At senior scale, Kirchhoff's Theorem is a fixed O(V³) determinant kernel wrapped in engineering judgment. The Laplacian build and reduction are cheap and uniform; the decisions live in arithmetic — float for ratios and effective resistance, single mod-p for exact-mod answers, big-int Bareiss for moderate exact counts, and multi-prime CRT (embarrassingly parallel) for the astronomically large true integers that complete and dense graphs produce almost immediately. Stability demands partial pivoting or Cholesky on the SPD reduced Laplacian for the float path, and bounded products (p < 2³¹) for the modular path.

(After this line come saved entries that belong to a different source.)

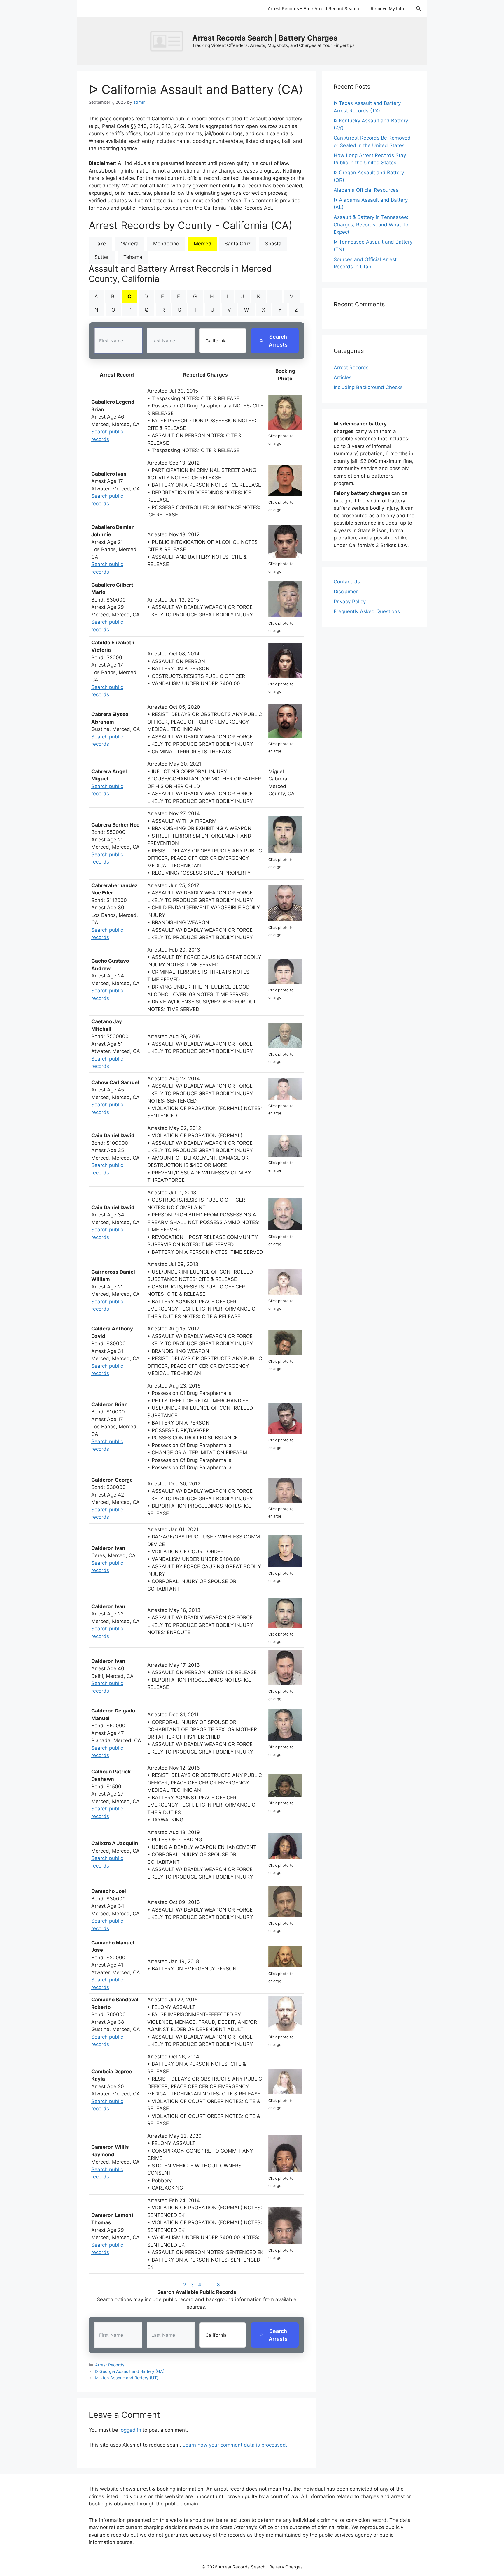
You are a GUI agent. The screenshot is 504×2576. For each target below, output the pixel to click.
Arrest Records (110, 2364)
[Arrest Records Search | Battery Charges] (168, 41)
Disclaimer (346, 592)
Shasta (273, 244)
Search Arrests (278, 341)
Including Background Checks (368, 387)
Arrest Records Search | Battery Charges (264, 38)
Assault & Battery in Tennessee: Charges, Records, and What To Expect (371, 224)
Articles (342, 377)
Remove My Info (387, 8)
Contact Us (347, 582)
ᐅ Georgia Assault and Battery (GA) (129, 2371)
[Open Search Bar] (418, 8)
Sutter (101, 257)
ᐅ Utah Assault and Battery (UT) (126, 2377)
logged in (130, 2430)
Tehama (132, 257)
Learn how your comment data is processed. (235, 2445)
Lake (100, 244)
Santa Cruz (238, 244)
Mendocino (166, 244)
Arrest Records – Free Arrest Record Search (313, 8)
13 (217, 2284)
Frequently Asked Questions (367, 611)
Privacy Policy (350, 601)
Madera (129, 244)
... (208, 2284)
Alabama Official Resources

Observability centers on detecting silent wrong answers — precision loss, bad-prime cancellation, and misread 0s — because the failure mode that hurts is not a crash but a plausible-looking incorrect count. Reach for closed-form spectra (n^(n−2), known eigenvalues) before the cubic kernel, route reliability/resistance work to iterative sparse solvers when V is huge, and keep the brute-force counter as your eternal regression oracle.

11.1 The one-paragraph senior takeaway¶

If you remember nothing else: the Matrix-Tree theorem is an O(V³) determinant whose correctness in production is an arithmetic decision, not an algorithmic one. Pick float only for bounded ratios, modular for exact-mod answers, and parallel multi-prime CRT for the astronomically large true integers that real graphs produce almost immediately — and always cross-check against a second prime, because the failure that ships is the answer that looks right and isn't.

11.2 Checklist before shipping a counting service¶

Precision contract on every response (approx / mod p / exact) with the prime stated.
Float path gated behind "ratio only"; never selectable for an exact route.
Second-prime cross-check sampled and alerting on mismatch.
Graph-hash cache for deterministic (mod-p / exact) results only.
CRT worker pool bounded; prime count derived from a Hadamard bit-length bound.
0 documented and returned as "disconnected," not surfaced as an error.
Brute-force oracle wired into CI on graphs with V ≤ 7 plus the K_n = n^(n−2) identity.

Tick all seven and the cubic kernel is production-ready; miss the cross-check and you will eventually ship a confidently wrong number.